**OPDRACHT**
Werk de onderstaande items bij door "Describe" overal te vervangen door "Identify". Laat verder alles ongewijzigd.

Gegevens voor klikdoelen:
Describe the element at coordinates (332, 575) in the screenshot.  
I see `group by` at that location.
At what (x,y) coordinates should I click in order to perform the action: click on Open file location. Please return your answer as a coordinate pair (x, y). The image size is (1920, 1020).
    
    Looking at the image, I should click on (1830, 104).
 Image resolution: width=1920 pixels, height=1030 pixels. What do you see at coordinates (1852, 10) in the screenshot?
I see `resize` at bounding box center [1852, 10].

**OPLOSSING**
Identify the element at coordinates (332, 575) in the screenshot.  
I see `group by` at that location.
At what (x,y) coordinates should I click in order to perform the action: click on Open file location. Please return your answer as a coordinate pair (x, y). The image size is (1920, 1020).
    
    Looking at the image, I should click on (1830, 104).
 Image resolution: width=1920 pixels, height=1030 pixels. What do you see at coordinates (1852, 10) in the screenshot?
I see `resize` at bounding box center [1852, 10].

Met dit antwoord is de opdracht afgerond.